Github user srowen commented on a diff in the pull request:

    https://github.com/apache/spark/pull/14332#discussion_r71994171
  
    --- Diff: 
examples/src/main/scala/org/apache/spark/examples/ml/DataFrameExample.scala ---
    @@ -54,14 +54,13 @@ object DataFrameExample {
           }
         }
     
    -    parser.parse(args, defaultParams).map { params =>
    -      run(params)
    -    }.getOrElse {
    -      sys.exit(1)
    +    parser.parse(args, defaultParams) match {
    +      case Some(params) => run(params)

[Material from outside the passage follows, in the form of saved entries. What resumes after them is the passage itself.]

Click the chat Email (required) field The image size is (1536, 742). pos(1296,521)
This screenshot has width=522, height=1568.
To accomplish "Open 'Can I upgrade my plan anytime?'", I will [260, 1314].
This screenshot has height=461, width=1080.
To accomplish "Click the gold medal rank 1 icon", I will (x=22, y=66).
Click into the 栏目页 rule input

    +      case _ => sys.exit(1)
         }
    --- End diff --
    
    There's nothing wrong with an expression of type `Unit` per se, but it can 
only provide side effects. `map` defines a transformation, but such an 
expression doesn't transform into anything. Further, when the transformations 
(thus side effects) occur varies. If the primary purpose is to trigger side 
effects, right now, we have `foreach` right? That's what's going on in the rest 
of the change. I think that's uncontroversial.
    
    How about an argument from consistency? The other changes exist because of 
a potential correctness problem. I don't _think_ the same problem can ever 
happen with `Option` because of `getOrElse`. But it seems reasonable to avoid 
the same construct anyway, per argument above, and per consistency. The 
question is, what to replace it with?
    
    `if-else` or `match` both seem fine and straightforward to me. Both are 
also at least as "obvious" to me as `map` or `fold`, probably moreso. From an 
FP perspective, are those actually appropriate with side-effect-only 
expressions. At least, why would those be a better choice than something built 
around `foreach`?
    
    Yeah I don't think `fold` can have the same problem actually since it would 
always force evaluation, scratch that. Or else, it seems to in a test like the 
`map` one in the JIRA. It's viable as a way to trigger side effects, it seems, 
even if I'd say it's still not great FP.
    
    I personally would not use it as an alternative for handling `Option` 
because the semantics of `fold`  are about combining multiple values into one. 
However this usage isn't combining anything, and there aren't even values 
except trivially `Unit`. Is it obvious in `option.fold(foo)(bar)` that `foo` 
happens if it's _not_ defined and `bar` happens when it is? compared to 
`if-else` or `match`, where it's entirely explicit?